5.1 Feature Importance

The following plot shows the top 20 predictors contributing most to the model’s accuracy.

varImpPlot(rf_model, main = "Top Features by Gini Importance", n.var = 20)

5.2 Validation Set Performance

We apply the model to the validation set to estimate the Out-of-Sample Error.

# Predictions
rf_pred <- predict(rf_model, valid_set)
conf_mat <- confusionMatrix(rf_pred, valid_set$classe)

# Display Accuracy
accuracy_results <- data.frame(Metric = c("Accuracy", "Kappa"), 
                               Value = c(conf_mat$overall['Accuracy'], conf_mat$overall['Kappa']))
kable(accuracy_results)
Metric Value
Accuracy Accuracy 0.9946982
Kappa Kappa 0.9932930

Interpretation: With an accuracy of 99.47%, the estimated out-of-sample error is 0.53%.

6. Final Test Predictions

Applying the final model to the 20 test cases provided in the original study.

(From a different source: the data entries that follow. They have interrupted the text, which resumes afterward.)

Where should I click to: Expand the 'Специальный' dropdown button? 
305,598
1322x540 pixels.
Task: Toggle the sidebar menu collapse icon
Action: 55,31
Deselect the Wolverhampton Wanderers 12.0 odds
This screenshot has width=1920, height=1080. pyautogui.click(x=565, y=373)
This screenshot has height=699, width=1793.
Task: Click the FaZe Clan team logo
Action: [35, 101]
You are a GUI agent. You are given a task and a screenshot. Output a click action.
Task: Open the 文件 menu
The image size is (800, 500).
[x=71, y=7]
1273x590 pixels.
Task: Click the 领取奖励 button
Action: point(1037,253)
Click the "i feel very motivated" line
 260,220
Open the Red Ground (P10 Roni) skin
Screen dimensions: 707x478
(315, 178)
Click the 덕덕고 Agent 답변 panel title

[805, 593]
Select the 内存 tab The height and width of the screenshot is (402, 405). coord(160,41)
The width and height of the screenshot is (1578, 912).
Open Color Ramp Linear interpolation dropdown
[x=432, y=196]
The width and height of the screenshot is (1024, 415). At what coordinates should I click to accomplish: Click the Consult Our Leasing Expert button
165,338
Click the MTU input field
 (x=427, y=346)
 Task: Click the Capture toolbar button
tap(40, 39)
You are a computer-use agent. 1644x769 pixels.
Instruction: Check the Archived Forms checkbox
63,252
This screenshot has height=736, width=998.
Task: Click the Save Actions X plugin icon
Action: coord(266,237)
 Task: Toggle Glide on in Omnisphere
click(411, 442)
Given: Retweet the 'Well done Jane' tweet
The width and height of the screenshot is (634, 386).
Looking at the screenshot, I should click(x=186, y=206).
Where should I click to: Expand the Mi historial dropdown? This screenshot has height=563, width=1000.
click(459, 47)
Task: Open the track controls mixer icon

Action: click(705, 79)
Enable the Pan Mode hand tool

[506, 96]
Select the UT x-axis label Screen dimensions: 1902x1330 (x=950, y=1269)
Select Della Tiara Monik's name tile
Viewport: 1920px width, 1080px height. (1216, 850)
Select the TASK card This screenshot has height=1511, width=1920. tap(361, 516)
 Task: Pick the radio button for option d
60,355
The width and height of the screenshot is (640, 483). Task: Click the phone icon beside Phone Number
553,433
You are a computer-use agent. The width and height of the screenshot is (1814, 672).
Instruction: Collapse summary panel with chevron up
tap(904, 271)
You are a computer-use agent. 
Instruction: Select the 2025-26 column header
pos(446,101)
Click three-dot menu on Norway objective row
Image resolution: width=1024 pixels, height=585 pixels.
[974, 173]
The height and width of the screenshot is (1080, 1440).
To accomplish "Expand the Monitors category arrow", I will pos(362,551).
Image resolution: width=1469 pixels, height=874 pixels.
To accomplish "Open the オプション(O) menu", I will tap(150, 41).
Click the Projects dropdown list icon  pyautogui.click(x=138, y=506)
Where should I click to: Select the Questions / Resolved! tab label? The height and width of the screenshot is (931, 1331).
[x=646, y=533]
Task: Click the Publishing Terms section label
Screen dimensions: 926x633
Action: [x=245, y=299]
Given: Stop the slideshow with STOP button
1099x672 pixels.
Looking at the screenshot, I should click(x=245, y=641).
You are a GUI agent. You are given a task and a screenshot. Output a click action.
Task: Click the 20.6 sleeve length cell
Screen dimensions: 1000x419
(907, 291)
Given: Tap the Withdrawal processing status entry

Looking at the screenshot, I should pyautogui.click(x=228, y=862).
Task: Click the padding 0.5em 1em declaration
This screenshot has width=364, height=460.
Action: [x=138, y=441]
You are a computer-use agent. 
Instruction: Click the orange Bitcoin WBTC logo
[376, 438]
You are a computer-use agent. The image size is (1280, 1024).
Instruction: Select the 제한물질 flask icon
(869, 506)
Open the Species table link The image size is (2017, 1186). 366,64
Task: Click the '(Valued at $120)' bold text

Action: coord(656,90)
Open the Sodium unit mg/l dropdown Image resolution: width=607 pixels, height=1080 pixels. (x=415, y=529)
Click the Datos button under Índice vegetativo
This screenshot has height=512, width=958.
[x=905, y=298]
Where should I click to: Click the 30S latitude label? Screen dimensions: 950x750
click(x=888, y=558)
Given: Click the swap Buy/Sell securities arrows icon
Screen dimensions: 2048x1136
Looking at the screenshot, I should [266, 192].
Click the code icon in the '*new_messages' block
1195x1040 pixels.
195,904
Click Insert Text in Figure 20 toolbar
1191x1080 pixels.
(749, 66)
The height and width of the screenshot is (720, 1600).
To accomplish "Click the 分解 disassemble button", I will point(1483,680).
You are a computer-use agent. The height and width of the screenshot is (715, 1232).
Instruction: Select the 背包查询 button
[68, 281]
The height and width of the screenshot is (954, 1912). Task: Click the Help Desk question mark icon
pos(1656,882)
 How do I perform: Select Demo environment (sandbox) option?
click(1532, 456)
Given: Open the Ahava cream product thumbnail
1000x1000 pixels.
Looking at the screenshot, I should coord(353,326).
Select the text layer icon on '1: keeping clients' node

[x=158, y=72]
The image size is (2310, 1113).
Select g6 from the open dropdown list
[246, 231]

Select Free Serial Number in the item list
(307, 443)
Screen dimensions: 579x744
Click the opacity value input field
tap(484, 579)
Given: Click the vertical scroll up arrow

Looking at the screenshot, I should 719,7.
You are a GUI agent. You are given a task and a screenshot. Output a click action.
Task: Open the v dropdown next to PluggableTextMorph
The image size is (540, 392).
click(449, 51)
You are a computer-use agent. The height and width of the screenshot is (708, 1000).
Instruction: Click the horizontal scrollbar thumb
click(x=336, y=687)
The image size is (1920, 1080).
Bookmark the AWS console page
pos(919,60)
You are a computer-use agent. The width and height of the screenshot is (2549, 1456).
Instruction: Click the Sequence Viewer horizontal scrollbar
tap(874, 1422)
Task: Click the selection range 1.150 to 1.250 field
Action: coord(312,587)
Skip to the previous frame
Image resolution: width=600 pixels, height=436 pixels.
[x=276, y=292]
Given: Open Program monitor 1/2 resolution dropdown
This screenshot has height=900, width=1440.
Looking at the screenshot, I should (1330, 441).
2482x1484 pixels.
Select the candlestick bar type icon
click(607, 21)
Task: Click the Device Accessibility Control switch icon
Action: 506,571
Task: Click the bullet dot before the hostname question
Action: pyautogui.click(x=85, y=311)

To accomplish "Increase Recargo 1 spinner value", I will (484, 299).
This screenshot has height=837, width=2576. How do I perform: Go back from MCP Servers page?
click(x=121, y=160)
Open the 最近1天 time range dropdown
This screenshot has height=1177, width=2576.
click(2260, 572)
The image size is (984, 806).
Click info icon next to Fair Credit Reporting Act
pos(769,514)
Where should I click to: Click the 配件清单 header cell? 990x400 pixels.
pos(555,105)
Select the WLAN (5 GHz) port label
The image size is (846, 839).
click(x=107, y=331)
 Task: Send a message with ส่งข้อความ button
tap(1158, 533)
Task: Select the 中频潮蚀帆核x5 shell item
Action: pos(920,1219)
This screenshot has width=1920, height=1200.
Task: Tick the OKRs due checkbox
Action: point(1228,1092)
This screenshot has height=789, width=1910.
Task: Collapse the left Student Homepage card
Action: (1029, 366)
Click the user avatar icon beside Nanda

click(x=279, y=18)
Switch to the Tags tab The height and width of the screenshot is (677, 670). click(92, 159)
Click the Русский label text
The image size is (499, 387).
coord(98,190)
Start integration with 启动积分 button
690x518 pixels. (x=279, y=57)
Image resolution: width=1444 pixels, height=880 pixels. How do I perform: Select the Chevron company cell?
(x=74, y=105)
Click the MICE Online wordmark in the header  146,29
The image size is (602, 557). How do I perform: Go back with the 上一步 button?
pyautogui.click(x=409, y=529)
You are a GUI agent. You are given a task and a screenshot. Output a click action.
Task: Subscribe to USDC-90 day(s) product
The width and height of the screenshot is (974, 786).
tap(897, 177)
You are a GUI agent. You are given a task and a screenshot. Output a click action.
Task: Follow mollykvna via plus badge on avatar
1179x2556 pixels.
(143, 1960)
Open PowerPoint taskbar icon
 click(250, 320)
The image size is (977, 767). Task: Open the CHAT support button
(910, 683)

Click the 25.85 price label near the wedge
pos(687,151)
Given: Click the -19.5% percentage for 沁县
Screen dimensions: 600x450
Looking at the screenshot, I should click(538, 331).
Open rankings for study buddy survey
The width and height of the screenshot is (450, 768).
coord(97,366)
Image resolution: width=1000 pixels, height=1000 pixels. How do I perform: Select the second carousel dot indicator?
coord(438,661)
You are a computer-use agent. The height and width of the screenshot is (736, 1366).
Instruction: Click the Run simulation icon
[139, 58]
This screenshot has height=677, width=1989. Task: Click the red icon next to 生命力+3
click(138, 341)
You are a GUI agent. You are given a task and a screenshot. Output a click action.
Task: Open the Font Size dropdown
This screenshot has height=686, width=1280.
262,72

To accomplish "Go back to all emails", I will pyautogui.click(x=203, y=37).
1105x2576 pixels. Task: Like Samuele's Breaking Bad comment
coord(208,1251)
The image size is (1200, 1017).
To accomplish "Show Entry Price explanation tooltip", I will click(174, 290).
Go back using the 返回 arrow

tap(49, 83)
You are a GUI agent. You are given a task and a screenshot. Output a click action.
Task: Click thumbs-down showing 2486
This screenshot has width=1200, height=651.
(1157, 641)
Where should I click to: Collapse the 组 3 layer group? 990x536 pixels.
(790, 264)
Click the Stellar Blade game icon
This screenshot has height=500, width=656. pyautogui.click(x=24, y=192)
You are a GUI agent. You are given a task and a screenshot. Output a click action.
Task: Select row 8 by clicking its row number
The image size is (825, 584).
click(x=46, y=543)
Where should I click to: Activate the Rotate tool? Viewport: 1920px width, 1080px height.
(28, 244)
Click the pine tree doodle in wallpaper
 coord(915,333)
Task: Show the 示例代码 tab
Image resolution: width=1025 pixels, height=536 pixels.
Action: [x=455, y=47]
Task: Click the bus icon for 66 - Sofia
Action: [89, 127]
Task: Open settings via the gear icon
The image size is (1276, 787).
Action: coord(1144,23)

test_final_preds <- predict(rf_model, testing_clean)
final_results <- data.frame(Problem_ID = 1:20, Predicted_Classe = test_final_preds)
kable(t(final_results)) 
1 2 3 4 5 6 7 8 9 10 11 12 13 14 15 16 17 18 19 20
Problem_ID 1 2 3 4 5 6 7 8 9 10 11 12 13 14 15 16 17 18 19 20
Predicted_Classe B A B A A E D B A A B C B A E E A B B B

7. Conclusion

The Random Forest model is highly effective for this classification task. The primary drivers of movement quality prediction are sensors located on the belt and dumbbell, suggesting these areas capture the most significant deviations in weightlifting form.